Your objective:
Find the line with "Open the Relatórios menu" in the records below. Copy it and every line after it, up to and including the line with "The width and".

Available data:
========================
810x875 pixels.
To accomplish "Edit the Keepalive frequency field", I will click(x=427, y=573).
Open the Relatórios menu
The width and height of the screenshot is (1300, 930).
========================
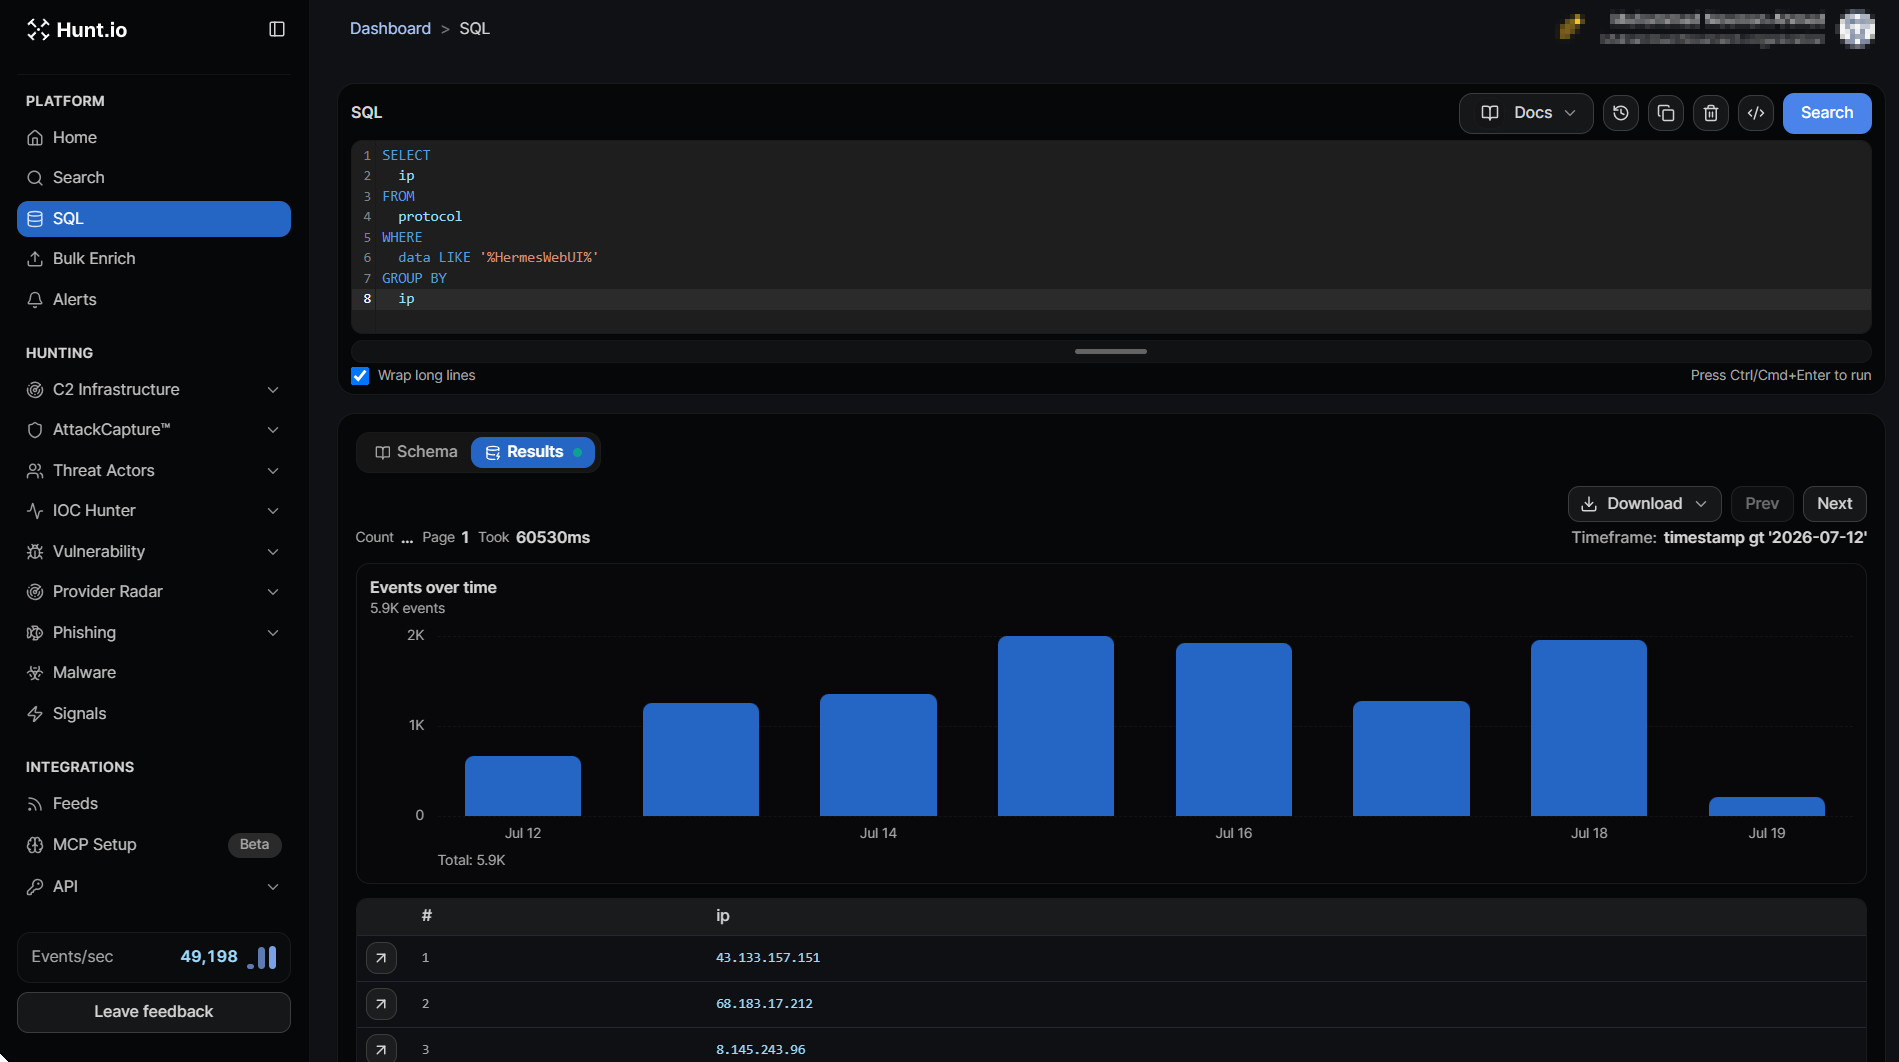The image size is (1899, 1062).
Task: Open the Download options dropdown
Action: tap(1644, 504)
========================
Written response:
Open the Relatórios menu
The width and height of the screenshot is (1300, 930).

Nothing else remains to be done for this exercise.